La Philharmonie proposera à partir de mars prochain une nouvelle version de sa plateforme.
AUDIENCE
À l’époque des salles vides, le streaming a également permis aux établissements de saisir la présence du public. Car faute de pouvoir se déplacer, les mélomanes ont cliqué. «Nous pouvions voir le nombre de “vues”. C’est une donnée que nous ne possédons pas quand nous travaillons avec les télés puisque nous n’arrivons jamais à obtenir les retours d’audience. En revanche, nous ne savons pas combien de temps les internautes restent devant la vidéo. Mais cela nous permet quand même de jauger
», relève Alain Mercier.
Grâce aux concerts diffusés en direct sur les réseaux sociaux, les musiciens ont pu, d’une certaine façon, interagir avec le public; un petit réconfort pour les artistes en manque d’applaudissements. «Ce qui existe sur Facebook et ce qu’on ne retrouve pas sur toutes les plateformes, ce sont les partages de commentaires. Cela permettait une certaine spontanéité», souligne Olivia Tourneville, responsable de la communication de l’Orchestre de Paris. Cependant, le système a ses limites: «Pour des questions de droits, il arrivait qu’en plein milieu d’un concert, Facebook coupe la diffusion. Le réseau ne faisait pas forcément la différence entre Tchaïkovski, tombé dans le
domaine public, et Justin Timberlake!»
DÉMOCRATISATION
Le streaming a également été un outil essentiel à la continuité des actions sociales. L’Orchestre de chambre de Paris a, entre autres, créé un concert participatif à distance autour de The Show Must Go On avec une association de résidents d’un immeuble social du 18e arrondissement de Paris.
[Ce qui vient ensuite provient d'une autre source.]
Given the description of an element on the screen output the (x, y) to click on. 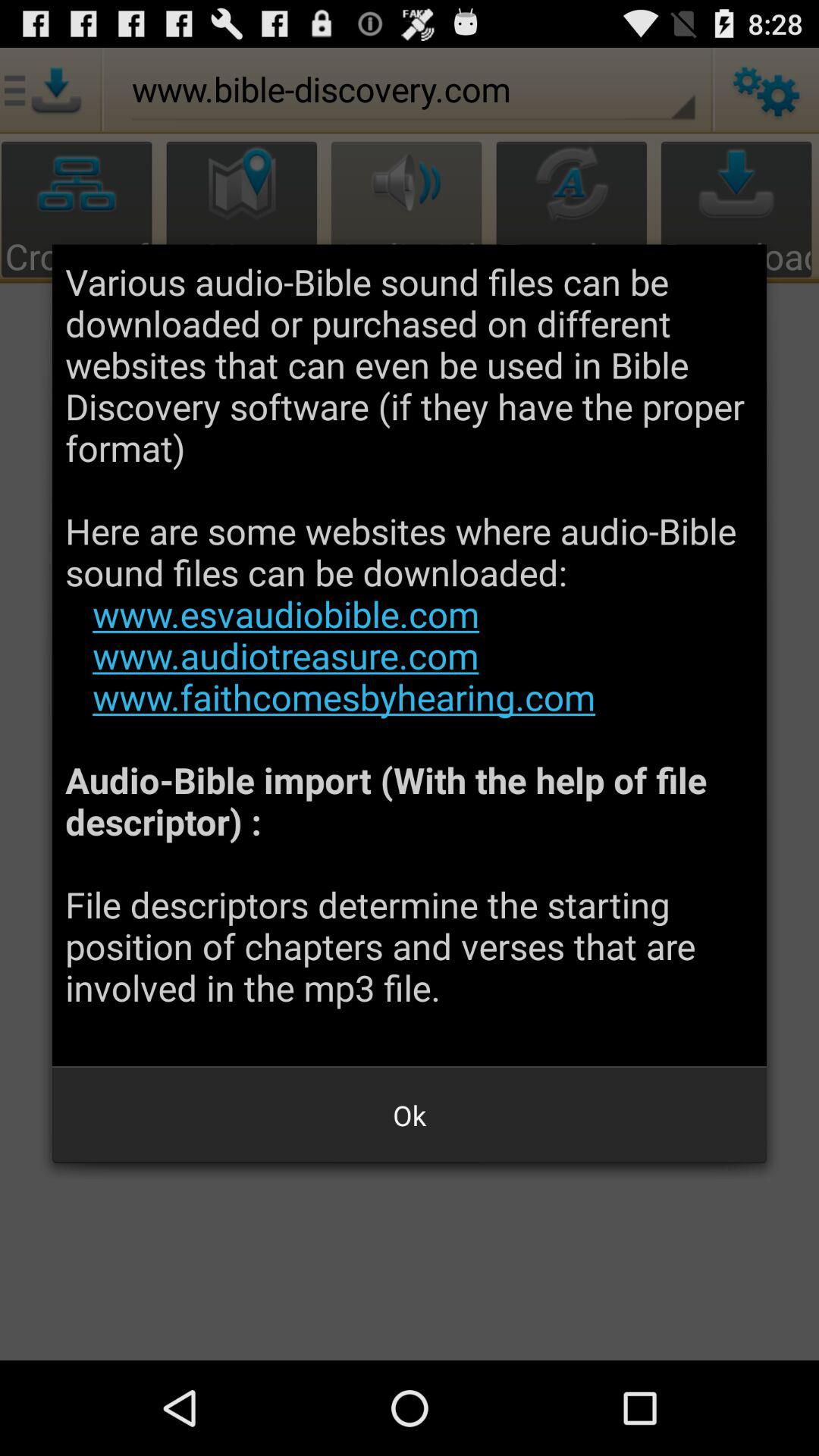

Chacun d’entre eux recevait des tutos qui lui permettaient d’apprendre et d’enregistrer sa partie. Des enregistrements que l’orchestre se chargeait ensuite de réunir pour un concert virtuel. «L’ADN de l’Orchestre
de chambre de Paris est de s’adresser à tous les publics. Dans la mesure où nous avions développé une offre en streaming pour notre public “conventionnel”, nous avons également essayé de nous adapter
à tous les autres publics», souligne Gilles Pillet, directeur de la communication et
du développement de l’orchestre.
ATTIRER UN NOUVEAU PUBLIC
Mais à l’heure où les salles peinent à se remplir, on peut s’interroger sur la pertinence de développer des contenus disponibles à distance. Une concurrence à laquelle Caroline Sonrier, directrice générale de l’Opéra de Lille, ne croit pas. Les nouveaux contenus mais aussi les teasers et capsules vidéos diffusés récemment sur les réseaux ont au contraire permis d’attirer un nouveau public. «Je pense surtout qu’il y a une grande rupture avec les habitudes culturelles,craint-elle. Que le public regarde un opéra sur un écran n’est pas si dérangeant. Mais là, je crois que le public se dit qu’il peut se passer de culture, ce qui est beaucoup plus dangereux et inquiétant pour notre société.»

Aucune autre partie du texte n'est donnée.